Treating our information with the care it deserves

[21-22 July 2008]

I don’t make a habit of recording here all of the interesting, useful, or amusing things I read. But I am quite taken with Steve Pepper’s account of the situation in which many large organizations find themselves in. In a blog post devoted to a different topic (the history of Norway’s vote on OOXML), he describes (his understanding of) one organization’s point of view and motivations:

They are a big MS Office user, they participated in TC45 (the Ecma committee responsible for OOXML) and they clearly feel that OOXML is important to them.

I can understand why. An enormous amount of their intellectual capital is tied up in proprietary formats ?~~ in particular Excel ?~~ that have been owned and controlled by a vendor for the last 20 or so years. StatoilHydro has literally had no way of getting at its own information, short of paying license fees to Microsoft.
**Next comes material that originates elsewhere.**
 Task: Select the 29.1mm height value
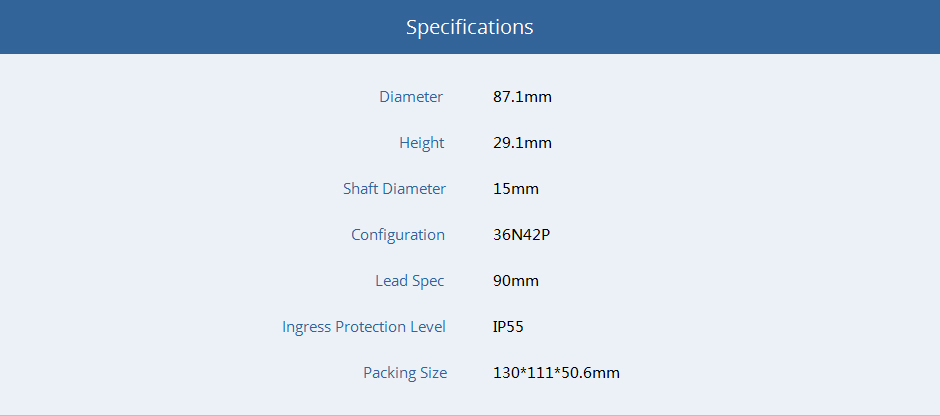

Recently the company has started to realize the enormity of the mistake it has made in not treating its information with the care and respect it deserves.
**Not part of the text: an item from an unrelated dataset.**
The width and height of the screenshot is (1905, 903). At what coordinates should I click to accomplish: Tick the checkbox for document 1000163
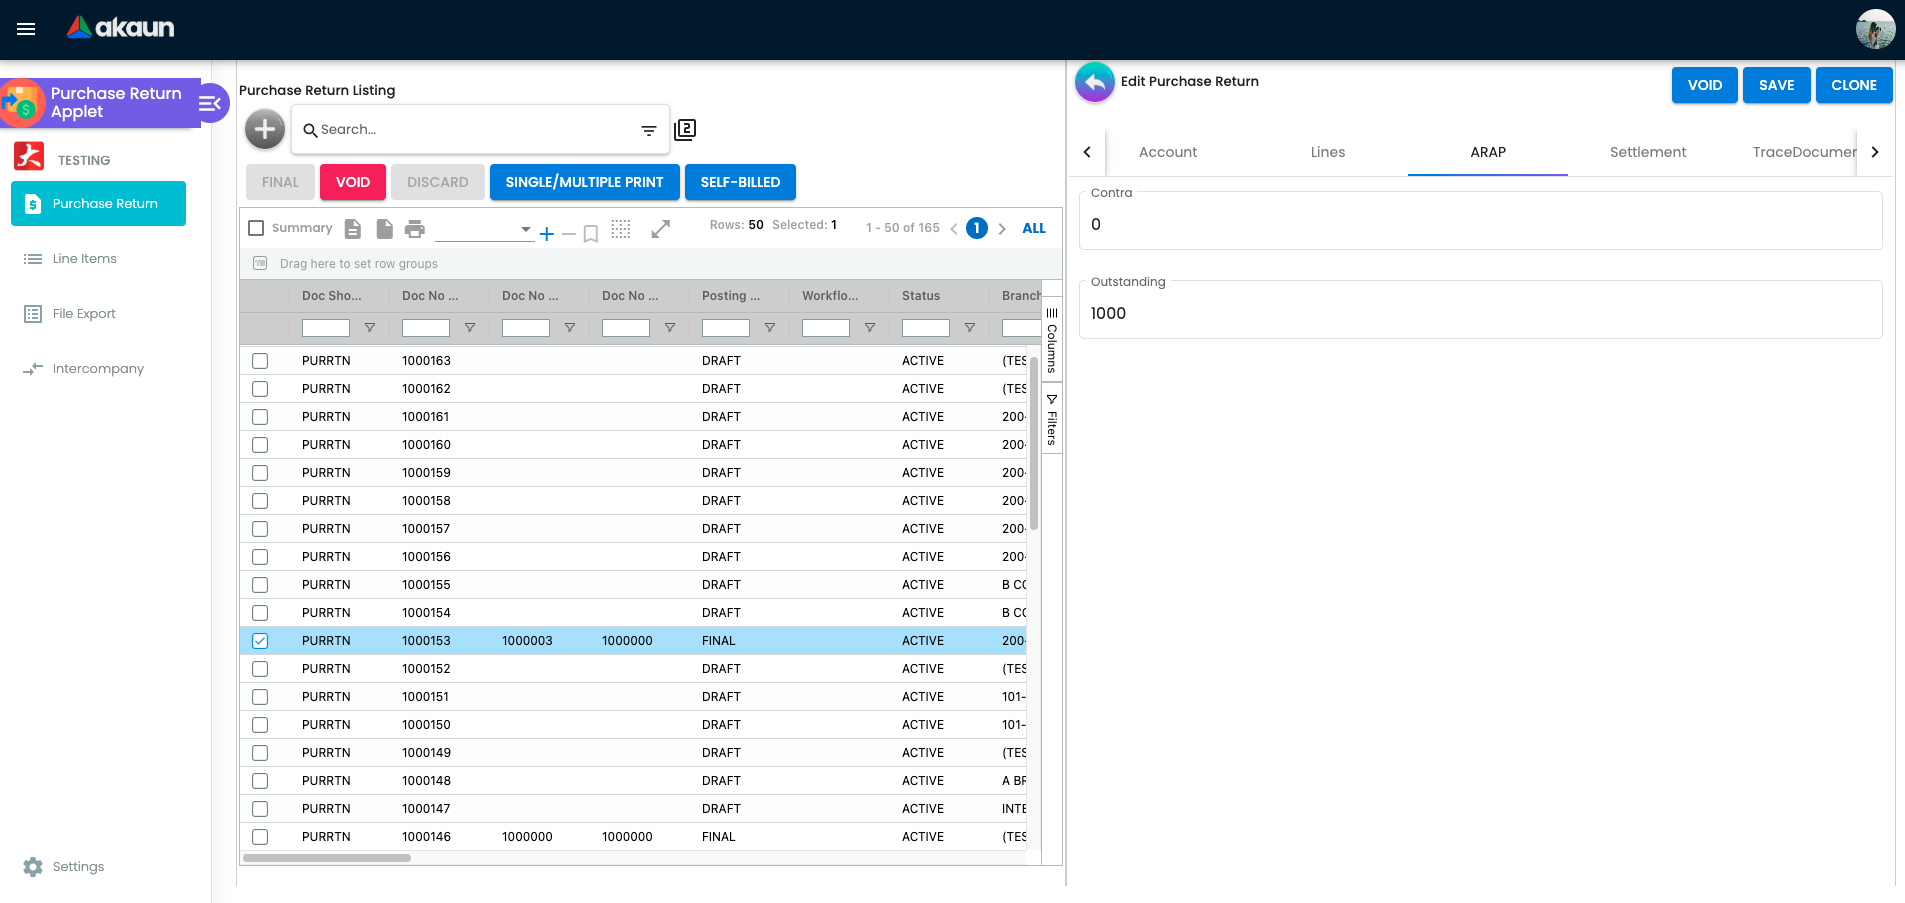coord(260,361)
As he points out, they are of course not alone in having made this mistake, particularly if one includes other proprietary formats beyond Office, and other vendors than Microsoft.

Several points occur to me:

  • It’s easy for me to feel superior and to lack interest in the problems of converting legacy data: I stopped using proprietary formats about twenty years ago, not very long after I had acquired a personal computer and gained the opportunity to start using them in the first place, and so with very few exceptions pretty much every piece of information I have created over my career is still readable. (A prospective collaboration did collapse once when at the end of a full-day meeting, as we were deciding who would draft what piece of the grant proposal, I asked what DTD we would be using, and my soon-to-be-former prospective collaborators said they had planned to be working in a proprietary word processor.) But feeling superior is not really a useful analysis of the situation.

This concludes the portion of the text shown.